Our results showed that PT, PTT, INR, and platelet count did not differ significantly between opioid addicts and non-addicts. This was in line with the findings of Nemati et al.,21 Azdaki et al.,12 and Moloudi et al.23

We also found that ACT reduction was significantly higher in opioid addicts who used the substance orally compared to those using it via both the oral and the inhalation routes. This demonstrates that ACT at 30 min reduces more rapidly in those with oral use of opium and puts them at higher risk of thrombosis. Similarly, Azdaki et al. found that drug administration route was effective on the risk of bleeding; PT was significantly lower in opium addicts who used it orally compared to those with inhalational use.12 Yet, all patients in this study were smokers compared to our study in which only some patients were smokers. In contrast, Masoomi et al. showed that opioid injection was an independent risk factor for DVT or differently put, for thrombosis.14 However, this can be attributed to opium impurities causing thrombosis via the intravenous route.

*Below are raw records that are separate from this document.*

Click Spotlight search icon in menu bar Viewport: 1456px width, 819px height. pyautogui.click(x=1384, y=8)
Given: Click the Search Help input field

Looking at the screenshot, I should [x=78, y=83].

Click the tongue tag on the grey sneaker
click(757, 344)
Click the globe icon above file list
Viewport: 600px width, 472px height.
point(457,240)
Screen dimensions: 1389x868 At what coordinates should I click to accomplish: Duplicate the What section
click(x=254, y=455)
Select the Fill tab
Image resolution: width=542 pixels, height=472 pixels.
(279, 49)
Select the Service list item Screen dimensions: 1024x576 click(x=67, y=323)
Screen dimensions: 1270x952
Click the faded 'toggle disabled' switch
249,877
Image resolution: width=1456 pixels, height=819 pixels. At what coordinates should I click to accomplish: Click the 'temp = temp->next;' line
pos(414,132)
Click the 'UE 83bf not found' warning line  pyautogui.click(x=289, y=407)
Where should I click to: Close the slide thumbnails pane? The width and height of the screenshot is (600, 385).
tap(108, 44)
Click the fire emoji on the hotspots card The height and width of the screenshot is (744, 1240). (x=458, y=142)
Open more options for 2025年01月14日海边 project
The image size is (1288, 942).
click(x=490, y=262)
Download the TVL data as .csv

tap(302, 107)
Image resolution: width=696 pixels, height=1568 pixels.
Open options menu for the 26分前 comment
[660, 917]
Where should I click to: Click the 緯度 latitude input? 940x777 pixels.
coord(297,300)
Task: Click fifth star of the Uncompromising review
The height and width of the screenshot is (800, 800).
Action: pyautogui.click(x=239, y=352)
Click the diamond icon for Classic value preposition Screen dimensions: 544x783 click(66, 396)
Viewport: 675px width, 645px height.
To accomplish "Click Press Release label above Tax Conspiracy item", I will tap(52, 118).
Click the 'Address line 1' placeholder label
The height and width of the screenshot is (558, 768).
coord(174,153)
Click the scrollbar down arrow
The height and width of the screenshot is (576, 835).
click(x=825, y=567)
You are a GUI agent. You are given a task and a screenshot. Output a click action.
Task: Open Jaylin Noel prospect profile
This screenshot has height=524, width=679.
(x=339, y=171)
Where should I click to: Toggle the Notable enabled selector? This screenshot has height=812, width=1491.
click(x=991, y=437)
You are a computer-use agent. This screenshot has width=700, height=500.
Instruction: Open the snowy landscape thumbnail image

There were some limitations regarding the current study. First, in order to assess the true effect of cigarette smoking, the extent of a person’s exposure should be quantified using pack years, which we failed to record. Second, addiction to any substance is still regarded as a taboo in Iran; thus, people are generally reluctant to admit their addiction. Without appropriate testing it is impossible to ascertain whether patients in the control group were really non-addicts. Moreover, we tried to estimate the amount of opium used by each patient by recording the frequency of daily use; even so, no standard quantitative system has yet been established to determine the exact amount of opium used. Third, due to the small sample size of our study, the results should be interpreted and generalized with caution.

Conclusion

The present study suggests that opioid addicts may require higher doses of heparin to achieve optimum ACT during PCI compared to non-addicts. The route of administration of opioids may play a role in the efficacy of heparin in this procedure. Further studies with a larger sample size are required to confirm the findings of the current study and to determine the true influence of opioid addiction on the efficacy of heparin in maintaining ACT within the target range.